Бережение истории

Еще в Москве я наметил начать знакомство с Муромом с Московской заставы, через которую осенью 1830 года проезжал А. С. Пушкин, возвращаясь из Болдина. Хотелось самому увидеть место, где непролазная грязь и запустение столь удручающе подействовали на поэта, что он счел нужным сделать об этом запись в дневнике.

В первое же утро я приступил к историческим изысканиям. Поток спешащих на утреннюю смену уже схлынул, так что площадь перед гостиницей «Русь» была пуста. Но зато в сквере я заметил аккуратного старичка с пачкой свежих газет, неспешно шествовавшего по тенистой дорожке. «То, что нужно: пенсионер, совершающий утренний моцион»,— подумал я и, поздоровавшись, обратился к нему с вопросом, как найти Московскую заставу.

Старичок остановился, смерил меня цепким взглядом ярких голубых глаз, никак не вязавшихся с морщинистой загорелой кожей и седыми усами, и, в свою очередь, поинтересовался, какая степень точности мне требуется.

— Хотя бы приблизительно.

— В таком случае можете считать, что находитесь на Московской заставе,— широко повел он, как жезлом, свернутыми газетами.

Я огляделся. Справа по широкой улице спешил поток машин. Слева от сквера поднялись жилые дома. Впереди среди зелени сверкал на солнце белый монумент с серпом и молотом на обращенной к нам стороне.

— Что, не ожидали? — засмеялся веселый старичок.— Теперь это площадь Труда. А раньше возле заставы был огромный пустырище. Я еще помню, как летом собирались сюда на ярмарку тысячи возов. Чего только не привозили: и муку, и рыбу копченую, и мед, и овощ разный. Ну и, конечно, одежонку да обувку, серпы, топоры, замки, ребятишкам игрушки, бабам горшки да миски глиняные,— с явным удовольствием перечислял он.— Шум-гам стоял — голоса не слышно. Вечером костры запалят, так со всего города зарево видно: словно орда осадой стала... А в войну, когда мы на фронт ушли, женки тут картошку сажали. Хоть и невзрачной была, здорово помогла тогда застава...

— Почему же ее переименовали в площадь Труда?

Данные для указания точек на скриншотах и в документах
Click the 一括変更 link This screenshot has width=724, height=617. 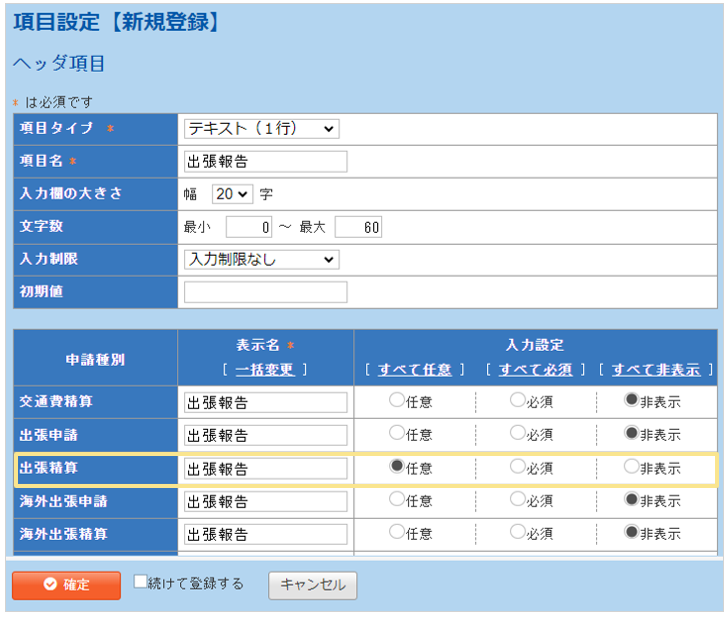pos(265,370)
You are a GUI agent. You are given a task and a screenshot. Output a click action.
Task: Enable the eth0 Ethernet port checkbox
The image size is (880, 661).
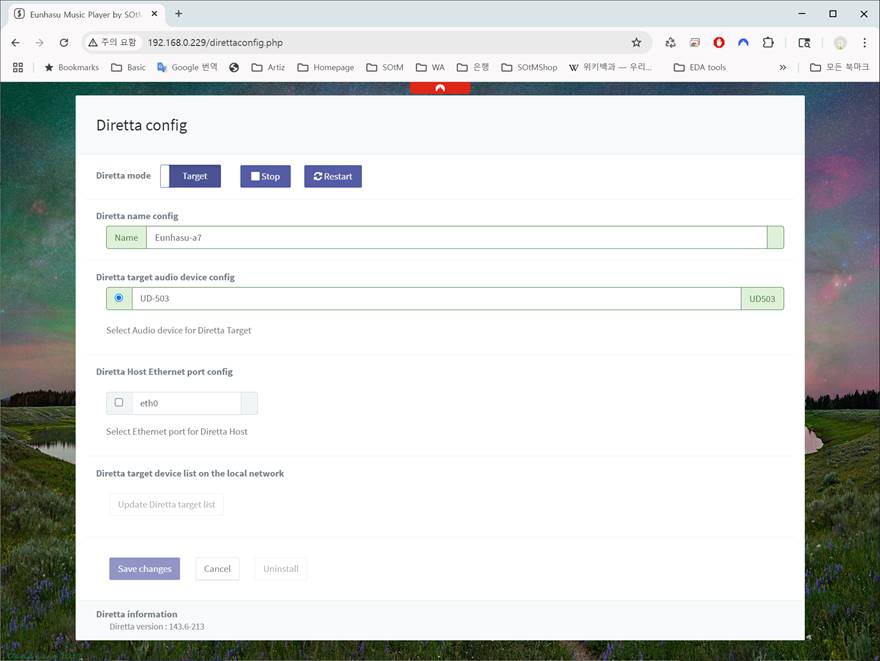pyautogui.click(x=119, y=403)
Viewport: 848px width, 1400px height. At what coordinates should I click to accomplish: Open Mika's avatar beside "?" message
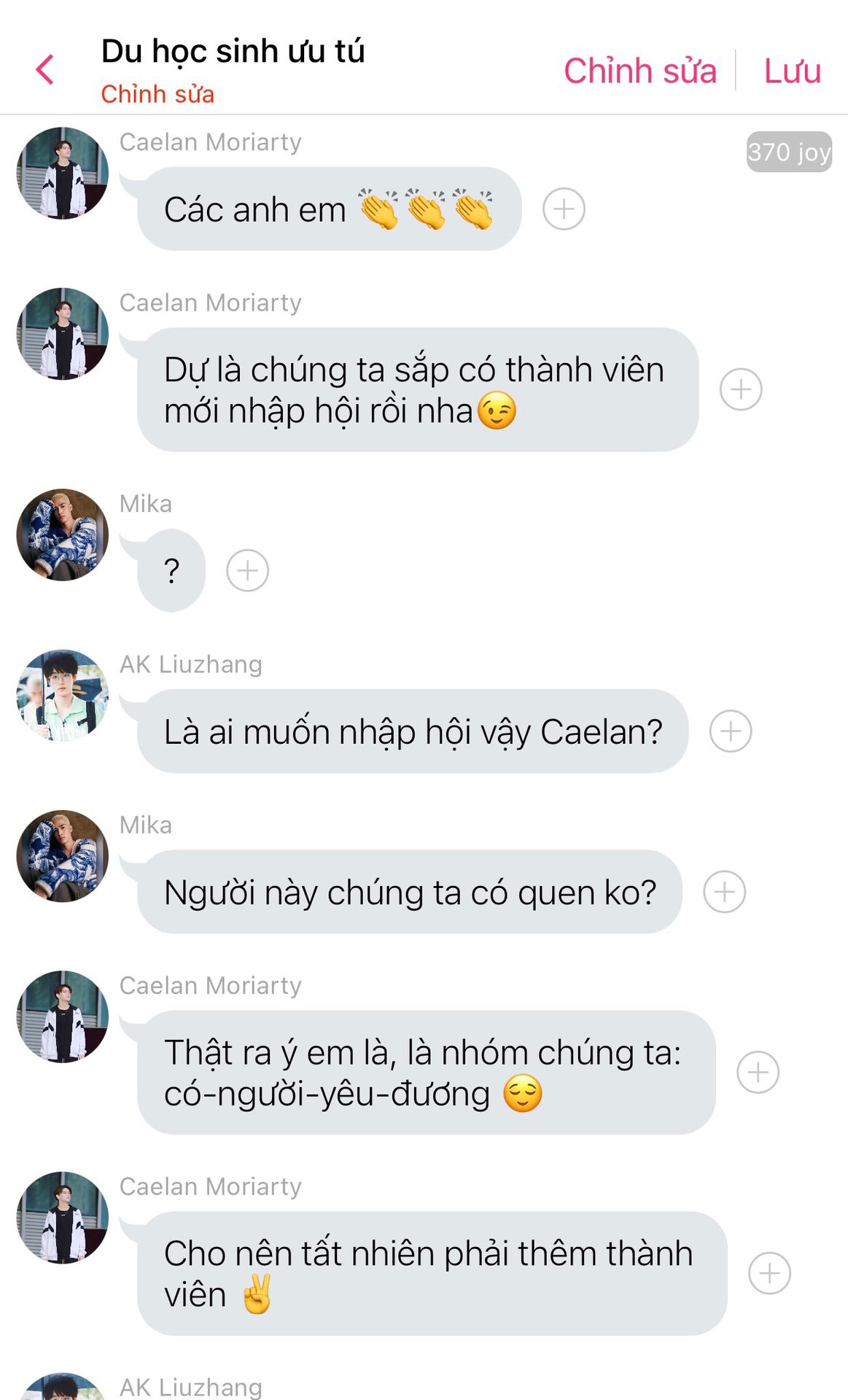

▶ [ПОСТАНОВКА ЗАДАЧИ 1]
Скопируйте из фрагмента о Муроме текст между словами «Еще в Москве» и «запись в дневнике.» включительно.
▶ [ПОСТАНОВКА ЗАДАЧИ 2]
Повторите слово в слово строки листинга от строки со словами «You are a GUI» до конца листинга включительно. Изображения в ответ не включайте.

▶ [РЕЗУЛЬТАТ ВЫПОЛНЕНИЯ 1]
Еще в Москве я наметил начать знакомство с Муромом с Московской заставы, через которую осенью 1830 года проезжал А. С. Пушкин, возвращаясь из Болдина. Хотелось самому увидеть место, где непролазная грязь и запустение столь удручающе подействовали на поэта, что он счел нужным сделать об этом запись в дневнике.

▶ [РЕЗУЛЬТАТ ВЫПОЛНЕНИЯ 2]
You are a GUI agent. You are given a task and a screenshot. Output a click action.
Task: Enable the eth0 Ethernet port checkbox
The image size is (880, 661).
pyautogui.click(x=119, y=403)
Viewport: 848px width, 1400px height. At what coordinates should I click to accomplish: Open Mika's avatar beside "?" message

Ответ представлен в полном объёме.